I got all happy today at the local 2nd hand place when I saw 5 of them for $20 each. Initial measurements showed I might fit 2cartons of long necks in each of the 4 drawers, but I got disappointed real quick as standing them up and going to close the draw the top 5mm of the bottle (capless) hits the top frame. Don't want to lay them down, that just wouldn't be right. Bloody glad I didn't impulse buy without checking.
Must find a way, will return to this conundrum tomorrow after more careful thought.


----------



## peteru (24/2/17)

Milk crates work really well if you pick the right bottles. When I was bottling, I was using a mixture of Rogue and Sierra Nevada pint bottles in a milk crate. Alternate them and you will get a very neat fit of 16 pints per crate. You can easily stack them 5 high, so that's two batches in the footprint of one milk crate.


----------



## Stouter (24/2/17)

Been using the Bunnings small moving boxes, about $2 each, but they have a limited life and aren't a tight pack.


----------



## GABBA110360 (24/2/17)

i store long necks in the orange baskets in this photo
they hold 34 tallies and are stackable 3 high if you can lift them
mine are all on the deck under the bench
stubbies i generally dont store unless they are in cartons

http://aussiehomebrewer.com/gallery/image/7644-imag0059/


----------



## MHB (24/2/17)

Not a box/crate but old steel filing cabinets work well. They hold a batch of longnecks in each drawer, if a bottle blows you don't get glass all over the place, if you have kids or un-trustable housemates they are lockable.
Good old secondhand ones are cheap as chips, up to 4 drawers go on gumtree for $20, they are also "tidy" and tend to reduce domestic conflict.
Mark


----------



## n87 (24/2/17)

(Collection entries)

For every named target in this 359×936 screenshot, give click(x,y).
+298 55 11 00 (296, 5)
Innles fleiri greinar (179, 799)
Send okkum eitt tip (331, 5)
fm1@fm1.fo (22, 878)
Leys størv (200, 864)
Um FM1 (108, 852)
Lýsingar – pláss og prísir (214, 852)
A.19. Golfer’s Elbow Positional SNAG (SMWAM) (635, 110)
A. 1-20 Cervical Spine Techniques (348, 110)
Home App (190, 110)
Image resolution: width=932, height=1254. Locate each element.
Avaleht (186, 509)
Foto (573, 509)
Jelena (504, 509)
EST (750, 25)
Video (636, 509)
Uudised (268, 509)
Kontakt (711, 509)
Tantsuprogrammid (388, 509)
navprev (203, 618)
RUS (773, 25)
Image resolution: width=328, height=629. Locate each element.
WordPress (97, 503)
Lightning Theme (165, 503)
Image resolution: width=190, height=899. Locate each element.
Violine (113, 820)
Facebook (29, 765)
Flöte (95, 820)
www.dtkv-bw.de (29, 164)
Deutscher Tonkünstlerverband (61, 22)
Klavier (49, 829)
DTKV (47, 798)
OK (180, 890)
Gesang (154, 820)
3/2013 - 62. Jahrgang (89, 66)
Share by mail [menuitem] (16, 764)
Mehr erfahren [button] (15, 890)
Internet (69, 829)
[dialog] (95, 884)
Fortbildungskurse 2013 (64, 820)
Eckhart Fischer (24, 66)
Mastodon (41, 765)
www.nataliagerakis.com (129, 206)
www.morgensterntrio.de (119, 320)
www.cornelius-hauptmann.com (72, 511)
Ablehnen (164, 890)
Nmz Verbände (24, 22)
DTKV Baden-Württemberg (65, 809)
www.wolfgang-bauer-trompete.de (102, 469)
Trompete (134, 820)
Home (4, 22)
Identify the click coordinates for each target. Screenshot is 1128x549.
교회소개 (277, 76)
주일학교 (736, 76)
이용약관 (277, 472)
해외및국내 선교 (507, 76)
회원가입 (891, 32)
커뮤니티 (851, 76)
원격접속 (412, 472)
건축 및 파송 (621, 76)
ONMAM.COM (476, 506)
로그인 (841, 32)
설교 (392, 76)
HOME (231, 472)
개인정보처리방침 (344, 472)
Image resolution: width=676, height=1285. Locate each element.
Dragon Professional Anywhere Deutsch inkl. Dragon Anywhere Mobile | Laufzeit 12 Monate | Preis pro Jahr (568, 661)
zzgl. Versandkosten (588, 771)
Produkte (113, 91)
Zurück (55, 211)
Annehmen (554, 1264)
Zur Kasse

** Aim of the exercise **
Answer these from the bottle-storage thread:
(a) How many pint bottles does peteru say fit in one milk crate when Rogue and Sierra Nevada bottles are alternated?
(b) How many tallies do GABBA110360's orange baskets hold?
(c) What price does MHB give for secondhand filing cabinets of up to 4 drawers on gumtree?
You won't need the entries to answer.

** Full answer **
(a) 16 pints per crate.
(b) 34 tallies.
(c) $20.